By Wang Liang | The Epoch Times
On Feb. 23 in Dongguan City in southern China’s Guangdong Province a Mr. Shu showed up at the local hospital with a tall tale. He told a doctor in the emergency room that he had awakened in his hotel room, found one kidney missing, and 20,000 yuan (US$3,151) left on the table beside his bed.
According to Chinese media reports, police investigated and found that the man had in fact sold his kidney. The transplant doctor and seven other suspects involved in buying the kidney and then transplanting it stood trial on Aug. 31 in Dongguan.
The report of the trial, which appeared in the local Guangzhou Daily, was picked up by the Party-mouthpiece People’s Daily online, a sign that the Chinese regime wants the story of this prosecution widely known.
The Dongguan case is the most recent in a number of prosecutions for trafficking in organs. These cases, which attack one ill associated with organ transplantation in China, are making China’s hospitals even more reliant on organs harvested from prisoners of conscience.
The first organ trafficking case involved a ring of 16 from eastern China’s Jiangsu Province that was accused of earning millions of yuan by transplanting 51 kidneys between March and December 2010.
In early August China’s state-run media reported that since April police had arrested 28 groups engaged in organ trafficking in 18 provinces.
David Matas is the co-author (with David Kilgour) of Bloody Harvest, the groundbreaking investigation into the atrocity of forced, live organ harvesting in China. He says the current crackdown on organ trafficking should not be confused with any suppression of forced, live organ harvesting, which continues.
“The current [Chinese] law allows for living donor sourcing from relatives,” Matas wrote in an email. “There has been fraud in the use of this exception, which the authorities have been trying to control.”
Political commentator Zhang Tianliang told New Tang Dynasty TV that China transplants tens of thousands of organs a year, and that hospitals have to rely on a large bank of organs, not a few dozen criminal gangs, for such a large volume.

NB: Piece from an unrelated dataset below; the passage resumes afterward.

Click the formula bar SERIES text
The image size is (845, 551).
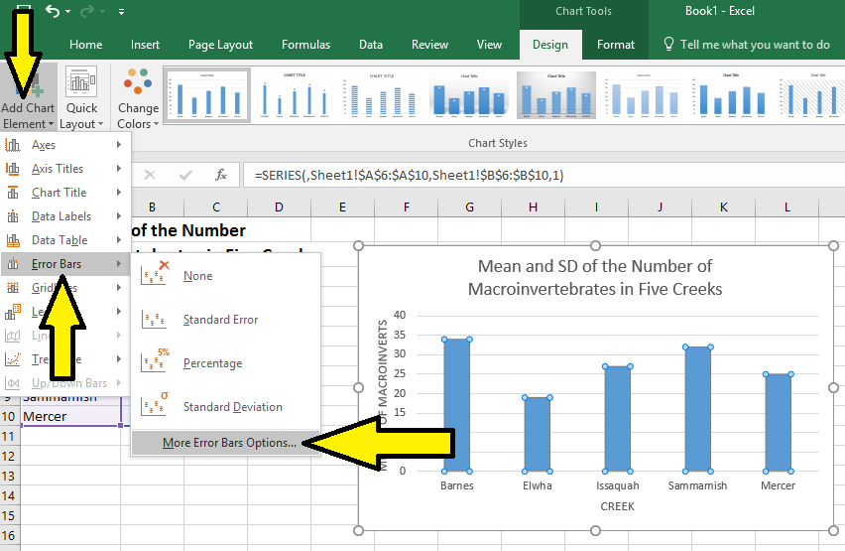click(x=409, y=175)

“The donor and the organ have to match,” Zhang said. “No hospital can guarantee this match. This means that any hospital that does a large amount of transplantation must have a systematic donor source.” Investigators who have analyzed China’s organ transplantation believe that the great majority of organs come from detained Falun Gong practitioners, who are killed in the process of having their organs removed.
According to Matas, the recent crackdown has made the reliance by hospitals on organs taken from Falun Gong practitioners and other prisoners more acute. “The clampdown on living donor sourcing increases the reliance on deceased donor sourcing,” Matas wrote. “There is as well a decrease in the death penalty.
“The decrease in living donor sourcing and deceased donor sourcing from prisoners sentenced to death, combined with a voluntary deceased donor program, which produces statistically insignificant results, leaves us with increased deceased donor sourcing from prisoners of conscience, especially Falun Gong.”
The doctor prosecuted last week in Dongguan, Zhou Kaizhang, has performed 1,000 kidney transplants, according to the Chinese Medical Doctor’s Association.
According to the analysis of China’s organ transplantation industry in Bloody Harvest, very few of those 1,000 kidneys are likely to have come from voluntary donations of any kind. When Dr. Zhou will face sentencing for purchasing one kidney and transplanting it has not yet been announced by the court.